[Part of a data file]
+++

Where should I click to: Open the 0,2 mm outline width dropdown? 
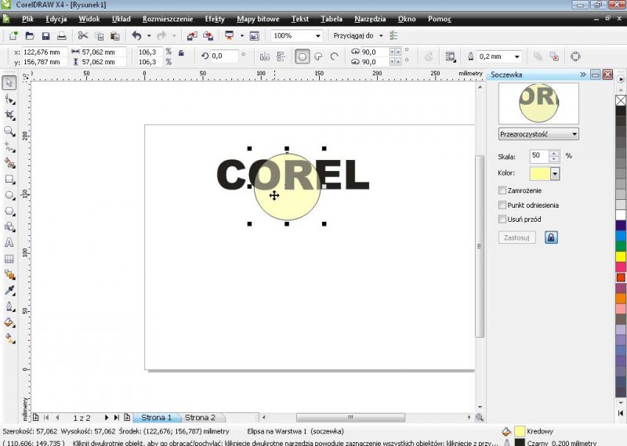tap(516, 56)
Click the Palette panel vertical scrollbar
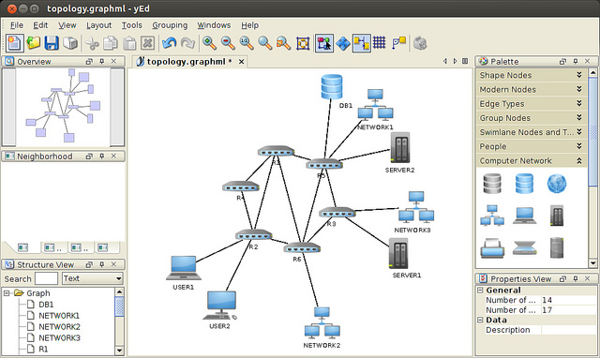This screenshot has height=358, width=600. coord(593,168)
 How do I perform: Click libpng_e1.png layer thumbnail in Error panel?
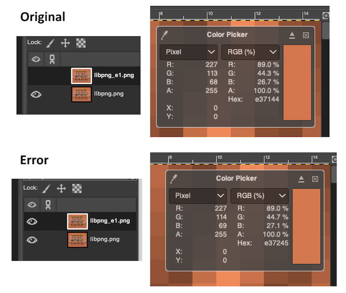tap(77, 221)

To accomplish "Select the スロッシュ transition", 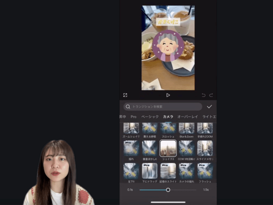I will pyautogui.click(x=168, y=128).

+++

WHAT TO PRODUCE ▸ Find every line in the listing that contains the word "panel", and copy each of those lines.

WRITTEN SOLUTION ▸
Click the Palette panel vertical scrollbar
 How do I perform: Click libpng_e1.png layer thumbnail in Error panel?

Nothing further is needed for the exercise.